■ TASK STATEMENT: Whenever a line in the data below includes the string "computer", copy it out.

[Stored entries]
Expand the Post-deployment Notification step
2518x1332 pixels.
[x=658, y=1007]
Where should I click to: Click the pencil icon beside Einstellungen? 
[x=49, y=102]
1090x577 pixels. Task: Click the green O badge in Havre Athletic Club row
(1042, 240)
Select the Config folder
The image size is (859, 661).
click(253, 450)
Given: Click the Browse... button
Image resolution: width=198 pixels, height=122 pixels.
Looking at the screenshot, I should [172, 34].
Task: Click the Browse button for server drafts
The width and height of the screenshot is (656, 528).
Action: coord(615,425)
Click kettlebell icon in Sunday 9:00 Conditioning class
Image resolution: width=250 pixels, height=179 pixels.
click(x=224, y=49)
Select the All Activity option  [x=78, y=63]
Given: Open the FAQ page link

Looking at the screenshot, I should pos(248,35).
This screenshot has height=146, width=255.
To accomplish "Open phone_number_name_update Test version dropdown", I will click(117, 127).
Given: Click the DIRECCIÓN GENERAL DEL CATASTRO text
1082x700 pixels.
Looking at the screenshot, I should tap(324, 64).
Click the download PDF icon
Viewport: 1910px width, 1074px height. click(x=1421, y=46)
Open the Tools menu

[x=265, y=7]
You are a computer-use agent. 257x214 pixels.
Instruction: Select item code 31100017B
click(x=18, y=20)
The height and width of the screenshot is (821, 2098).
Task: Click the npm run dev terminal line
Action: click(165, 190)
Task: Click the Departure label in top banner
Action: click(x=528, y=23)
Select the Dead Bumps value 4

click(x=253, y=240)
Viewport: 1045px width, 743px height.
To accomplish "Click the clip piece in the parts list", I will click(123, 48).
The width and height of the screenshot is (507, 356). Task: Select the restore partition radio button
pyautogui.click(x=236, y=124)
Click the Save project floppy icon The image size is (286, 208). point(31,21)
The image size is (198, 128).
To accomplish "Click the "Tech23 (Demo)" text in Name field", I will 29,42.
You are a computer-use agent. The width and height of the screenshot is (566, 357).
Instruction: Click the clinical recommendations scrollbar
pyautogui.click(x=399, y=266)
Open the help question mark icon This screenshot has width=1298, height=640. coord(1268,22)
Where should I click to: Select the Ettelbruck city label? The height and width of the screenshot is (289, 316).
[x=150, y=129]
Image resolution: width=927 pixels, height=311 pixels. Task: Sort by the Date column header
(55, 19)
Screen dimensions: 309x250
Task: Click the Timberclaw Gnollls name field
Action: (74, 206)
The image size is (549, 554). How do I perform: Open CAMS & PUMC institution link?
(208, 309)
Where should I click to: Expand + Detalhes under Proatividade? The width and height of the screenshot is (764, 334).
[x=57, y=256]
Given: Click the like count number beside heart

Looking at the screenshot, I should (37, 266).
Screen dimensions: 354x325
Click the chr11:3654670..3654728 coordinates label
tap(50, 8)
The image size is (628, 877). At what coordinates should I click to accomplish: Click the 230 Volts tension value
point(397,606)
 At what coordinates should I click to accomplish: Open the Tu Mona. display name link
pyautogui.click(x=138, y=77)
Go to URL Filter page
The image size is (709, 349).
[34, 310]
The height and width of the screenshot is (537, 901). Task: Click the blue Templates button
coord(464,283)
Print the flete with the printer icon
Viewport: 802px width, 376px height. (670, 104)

■ ANSWER SECTION:
You are a computer-use agent. 257x214 pixels.
You are a computer-use agent. The width and height of the screenshot is (566, 357).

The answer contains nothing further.